_TASK STATEMENT_: Search the entries for lines that contain the word "button", and report each one found.

====

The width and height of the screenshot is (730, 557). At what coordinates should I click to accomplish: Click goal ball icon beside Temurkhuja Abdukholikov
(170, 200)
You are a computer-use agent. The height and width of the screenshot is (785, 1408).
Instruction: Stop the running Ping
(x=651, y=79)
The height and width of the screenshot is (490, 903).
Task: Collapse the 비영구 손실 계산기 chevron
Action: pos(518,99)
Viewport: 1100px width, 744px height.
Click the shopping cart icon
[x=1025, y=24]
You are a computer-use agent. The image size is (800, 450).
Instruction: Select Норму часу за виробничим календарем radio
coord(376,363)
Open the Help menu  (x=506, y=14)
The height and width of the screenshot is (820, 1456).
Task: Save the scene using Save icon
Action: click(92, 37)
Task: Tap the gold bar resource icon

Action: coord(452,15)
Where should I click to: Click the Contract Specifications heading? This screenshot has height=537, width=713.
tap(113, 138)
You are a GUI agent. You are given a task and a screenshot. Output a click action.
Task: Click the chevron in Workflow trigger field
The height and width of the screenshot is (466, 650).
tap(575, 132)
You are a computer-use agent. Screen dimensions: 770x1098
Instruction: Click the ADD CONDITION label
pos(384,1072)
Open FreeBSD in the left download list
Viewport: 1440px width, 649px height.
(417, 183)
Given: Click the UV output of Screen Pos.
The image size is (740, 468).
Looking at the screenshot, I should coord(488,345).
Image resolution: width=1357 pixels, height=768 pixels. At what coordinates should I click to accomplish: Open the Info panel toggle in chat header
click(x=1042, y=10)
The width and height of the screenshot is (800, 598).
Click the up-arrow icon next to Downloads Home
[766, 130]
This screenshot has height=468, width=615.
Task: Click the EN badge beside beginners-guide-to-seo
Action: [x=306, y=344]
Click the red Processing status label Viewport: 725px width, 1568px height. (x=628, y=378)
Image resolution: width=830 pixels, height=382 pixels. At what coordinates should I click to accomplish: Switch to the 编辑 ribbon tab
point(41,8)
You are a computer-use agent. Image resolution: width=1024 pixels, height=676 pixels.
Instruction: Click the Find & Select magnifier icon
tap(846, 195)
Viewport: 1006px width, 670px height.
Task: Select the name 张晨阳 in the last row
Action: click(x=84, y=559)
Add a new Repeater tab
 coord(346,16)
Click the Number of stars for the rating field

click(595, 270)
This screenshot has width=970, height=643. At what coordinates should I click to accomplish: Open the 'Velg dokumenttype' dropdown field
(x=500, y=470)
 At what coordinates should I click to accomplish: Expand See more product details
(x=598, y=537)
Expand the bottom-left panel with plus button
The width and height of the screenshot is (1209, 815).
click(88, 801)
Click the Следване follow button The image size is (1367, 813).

====

_REPLY_:
Expand the bottom-left panel with plus button
Click the Следване follow button The image size is (1367, 813).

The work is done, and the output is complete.